With our irrigation, we get spoiled here ......... you look at the pivots and it's rare to see one that does not have an injection tank by the center point and more likely more than a couple of them.

A lot of the materials are not compatible and must be injected separately. Otherwise it's all may turn to cottage cheese!

One would not generally inject as much nitrogen through the water as one would put on in dry form however. Something like spray grade ammonium sulfate is just too expensive to get into rates competitive with Urea spread on the ground.

Three 44s


----------



## Hayman1 (Jul 6, 2013)

I do on my fields. 60#N per ac and I have it treated with contain which signicantly reduces volitazation. Since they removed ammonium nitrate it's about your only choice for n topdressing


----------



## hillside hay (Feb 4, 2013)

I usually wait till rain is imminent before spreading urea. During a dry spell I fired up the old corn planter and applied.it with that. That took forever.


----------



## RuttedField (Apr 24, 2016)

I have a neighbor who has done this for years, though as others have said, he waits until just before a rain to do so. I assume, since he has done so for so many years, he gets good results.

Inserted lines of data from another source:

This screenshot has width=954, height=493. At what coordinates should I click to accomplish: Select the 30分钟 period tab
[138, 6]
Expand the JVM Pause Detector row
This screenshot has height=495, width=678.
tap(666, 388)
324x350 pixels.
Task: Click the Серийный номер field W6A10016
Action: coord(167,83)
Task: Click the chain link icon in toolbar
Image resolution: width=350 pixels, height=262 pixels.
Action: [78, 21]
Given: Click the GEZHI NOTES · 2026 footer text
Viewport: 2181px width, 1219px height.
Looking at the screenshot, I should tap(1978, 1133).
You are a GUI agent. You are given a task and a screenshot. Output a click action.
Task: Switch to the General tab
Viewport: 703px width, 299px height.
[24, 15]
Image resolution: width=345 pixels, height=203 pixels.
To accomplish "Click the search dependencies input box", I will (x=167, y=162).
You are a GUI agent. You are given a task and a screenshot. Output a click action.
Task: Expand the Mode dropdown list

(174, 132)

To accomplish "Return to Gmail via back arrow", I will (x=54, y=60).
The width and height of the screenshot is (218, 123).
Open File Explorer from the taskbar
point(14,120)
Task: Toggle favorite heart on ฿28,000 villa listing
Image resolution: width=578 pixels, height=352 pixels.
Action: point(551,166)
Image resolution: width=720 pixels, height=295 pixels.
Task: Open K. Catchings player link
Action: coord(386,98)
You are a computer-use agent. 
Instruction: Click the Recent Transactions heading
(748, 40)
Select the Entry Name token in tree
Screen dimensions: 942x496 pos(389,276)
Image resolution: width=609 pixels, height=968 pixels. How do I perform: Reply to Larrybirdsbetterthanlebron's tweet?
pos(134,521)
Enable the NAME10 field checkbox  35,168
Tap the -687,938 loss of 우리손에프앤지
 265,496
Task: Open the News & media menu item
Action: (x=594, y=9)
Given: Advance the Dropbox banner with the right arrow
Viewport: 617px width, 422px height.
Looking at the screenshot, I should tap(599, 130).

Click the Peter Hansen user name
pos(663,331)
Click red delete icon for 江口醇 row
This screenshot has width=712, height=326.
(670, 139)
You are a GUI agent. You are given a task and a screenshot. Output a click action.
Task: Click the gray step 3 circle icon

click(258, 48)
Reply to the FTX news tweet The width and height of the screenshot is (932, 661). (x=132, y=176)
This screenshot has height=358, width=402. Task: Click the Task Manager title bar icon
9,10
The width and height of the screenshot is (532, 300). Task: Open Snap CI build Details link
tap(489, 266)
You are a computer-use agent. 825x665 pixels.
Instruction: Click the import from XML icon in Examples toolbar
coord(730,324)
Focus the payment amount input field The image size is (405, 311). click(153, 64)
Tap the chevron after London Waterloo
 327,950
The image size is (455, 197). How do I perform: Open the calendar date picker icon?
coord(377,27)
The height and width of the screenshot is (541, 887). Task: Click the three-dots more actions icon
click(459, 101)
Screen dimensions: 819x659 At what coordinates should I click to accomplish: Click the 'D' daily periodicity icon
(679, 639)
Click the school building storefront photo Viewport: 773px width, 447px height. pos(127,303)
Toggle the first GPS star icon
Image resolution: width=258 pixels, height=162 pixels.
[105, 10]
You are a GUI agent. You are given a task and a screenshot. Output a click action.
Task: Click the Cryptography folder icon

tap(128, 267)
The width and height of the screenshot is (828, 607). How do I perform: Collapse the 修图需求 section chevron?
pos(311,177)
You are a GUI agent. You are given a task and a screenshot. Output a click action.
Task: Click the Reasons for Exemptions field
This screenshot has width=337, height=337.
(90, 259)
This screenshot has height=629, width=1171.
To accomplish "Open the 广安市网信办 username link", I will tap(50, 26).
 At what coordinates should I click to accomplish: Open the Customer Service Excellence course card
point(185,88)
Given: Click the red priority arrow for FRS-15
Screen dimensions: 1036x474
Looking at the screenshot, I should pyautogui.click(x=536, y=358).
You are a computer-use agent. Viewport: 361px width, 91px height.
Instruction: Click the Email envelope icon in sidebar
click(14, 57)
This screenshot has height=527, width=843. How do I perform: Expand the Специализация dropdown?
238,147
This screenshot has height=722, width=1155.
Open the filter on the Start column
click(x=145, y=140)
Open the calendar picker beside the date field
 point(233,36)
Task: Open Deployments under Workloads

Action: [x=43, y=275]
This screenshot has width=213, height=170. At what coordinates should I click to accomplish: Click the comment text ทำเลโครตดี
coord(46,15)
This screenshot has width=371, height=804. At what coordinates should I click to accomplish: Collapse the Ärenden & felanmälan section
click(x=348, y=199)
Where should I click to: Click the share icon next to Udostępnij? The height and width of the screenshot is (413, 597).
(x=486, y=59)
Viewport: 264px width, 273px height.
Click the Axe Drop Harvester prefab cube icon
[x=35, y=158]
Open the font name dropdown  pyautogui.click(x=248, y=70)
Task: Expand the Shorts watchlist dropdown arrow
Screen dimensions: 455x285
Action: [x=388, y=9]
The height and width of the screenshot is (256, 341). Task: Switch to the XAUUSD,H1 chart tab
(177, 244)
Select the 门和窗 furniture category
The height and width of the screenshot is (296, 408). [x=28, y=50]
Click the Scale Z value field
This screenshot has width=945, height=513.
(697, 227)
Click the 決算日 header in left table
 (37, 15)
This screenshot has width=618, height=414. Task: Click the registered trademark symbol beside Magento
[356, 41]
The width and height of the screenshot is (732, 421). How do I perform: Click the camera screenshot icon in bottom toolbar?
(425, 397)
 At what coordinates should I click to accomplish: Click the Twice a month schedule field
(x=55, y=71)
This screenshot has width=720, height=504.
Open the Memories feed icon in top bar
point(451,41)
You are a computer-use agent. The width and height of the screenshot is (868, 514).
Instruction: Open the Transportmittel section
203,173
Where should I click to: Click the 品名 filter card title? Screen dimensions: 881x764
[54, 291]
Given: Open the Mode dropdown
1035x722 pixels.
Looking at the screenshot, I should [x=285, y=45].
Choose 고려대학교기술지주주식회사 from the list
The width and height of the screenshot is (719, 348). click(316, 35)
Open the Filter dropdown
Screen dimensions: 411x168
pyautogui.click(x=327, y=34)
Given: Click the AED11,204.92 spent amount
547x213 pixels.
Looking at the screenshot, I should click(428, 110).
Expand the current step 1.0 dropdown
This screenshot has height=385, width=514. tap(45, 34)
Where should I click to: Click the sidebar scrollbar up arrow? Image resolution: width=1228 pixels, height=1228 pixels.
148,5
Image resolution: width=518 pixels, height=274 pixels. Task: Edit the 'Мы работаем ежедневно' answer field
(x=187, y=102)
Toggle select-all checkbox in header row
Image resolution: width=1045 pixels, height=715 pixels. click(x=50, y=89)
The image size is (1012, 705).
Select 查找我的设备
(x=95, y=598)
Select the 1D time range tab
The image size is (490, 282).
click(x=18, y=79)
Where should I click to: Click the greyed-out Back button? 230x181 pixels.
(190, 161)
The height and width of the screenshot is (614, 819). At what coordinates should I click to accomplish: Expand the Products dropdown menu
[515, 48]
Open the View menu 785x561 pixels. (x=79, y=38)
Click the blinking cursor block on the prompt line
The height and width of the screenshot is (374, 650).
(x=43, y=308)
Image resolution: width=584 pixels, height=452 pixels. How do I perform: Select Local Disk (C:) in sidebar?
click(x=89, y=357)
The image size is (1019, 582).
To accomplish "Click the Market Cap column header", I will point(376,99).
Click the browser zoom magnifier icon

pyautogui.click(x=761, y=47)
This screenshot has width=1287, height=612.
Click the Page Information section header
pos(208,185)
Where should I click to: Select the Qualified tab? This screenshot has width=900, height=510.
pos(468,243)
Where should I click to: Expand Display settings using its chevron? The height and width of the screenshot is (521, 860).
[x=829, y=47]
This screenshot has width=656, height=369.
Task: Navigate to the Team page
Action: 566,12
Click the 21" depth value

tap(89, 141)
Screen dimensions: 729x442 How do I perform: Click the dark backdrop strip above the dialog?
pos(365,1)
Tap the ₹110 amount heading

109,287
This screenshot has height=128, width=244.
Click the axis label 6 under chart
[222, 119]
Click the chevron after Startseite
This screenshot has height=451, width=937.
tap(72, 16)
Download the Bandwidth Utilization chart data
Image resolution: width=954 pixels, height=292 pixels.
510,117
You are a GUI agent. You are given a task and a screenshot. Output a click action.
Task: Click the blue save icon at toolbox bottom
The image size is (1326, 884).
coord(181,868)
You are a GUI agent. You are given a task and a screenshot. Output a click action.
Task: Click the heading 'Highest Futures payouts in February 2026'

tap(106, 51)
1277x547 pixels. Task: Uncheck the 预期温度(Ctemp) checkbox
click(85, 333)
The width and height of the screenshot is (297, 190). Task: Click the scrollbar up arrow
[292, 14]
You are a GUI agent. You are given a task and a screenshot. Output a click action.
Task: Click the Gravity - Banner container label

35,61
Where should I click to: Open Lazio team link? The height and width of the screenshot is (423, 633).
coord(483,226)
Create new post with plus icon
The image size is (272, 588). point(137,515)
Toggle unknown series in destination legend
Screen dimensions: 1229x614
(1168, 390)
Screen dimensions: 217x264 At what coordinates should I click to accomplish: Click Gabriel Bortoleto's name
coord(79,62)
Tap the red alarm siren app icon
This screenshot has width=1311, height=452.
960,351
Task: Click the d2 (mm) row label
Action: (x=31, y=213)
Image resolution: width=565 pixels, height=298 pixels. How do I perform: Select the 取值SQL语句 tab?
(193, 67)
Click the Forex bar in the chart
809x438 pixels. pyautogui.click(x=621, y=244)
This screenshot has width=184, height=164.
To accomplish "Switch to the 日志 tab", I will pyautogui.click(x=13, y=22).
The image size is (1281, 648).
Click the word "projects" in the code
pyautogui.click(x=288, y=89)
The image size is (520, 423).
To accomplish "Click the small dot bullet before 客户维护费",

He is kind of interesting. He is a smaller operation as far as dairy farms go around here, but is sort of the last guy standing if you will. So many others have gone bankrupt and yet he ends up buying their auctioned equipment and keeps going and getting bigger, but at a slow pace. The sad part is, he had no children and is now aged with Amish on either side of him like vultures ready to pounce on the dying lamb.

I regret not getting to know him that well. It seems the knowledge I could have obtained could have been benefited my own farm.


----------



## somedevildawg (Jun 20, 2011)

Never to late Rutt......

One thing I feel I should mention concerning Urea.....because we have to apply so much N during the year, PH levels in the field are a constant battle. Every year we have to apply lime to keep the target PH in sight....urea doesn't have as much effect on Ph as other forms of N. Yes volitization is more of a concern, but treated with agrotain, the losses seem to be minimal.....


----------



## CaseIH (Feb 6, 2016)

I have applied at anywhere from 60 to 100 pounds to the acre (depending on cash flow) pretty near every year. I apply about a week, maybe two after first cut. As everyone above as said, wait till rain is on the radar heading your way. Its a gamble here but with rain and decent weather it pays off most years with additional tons of second cut. My fields are a mix of OG, Broom, Timothy and then some fields of sudan.

Good Luck!


----------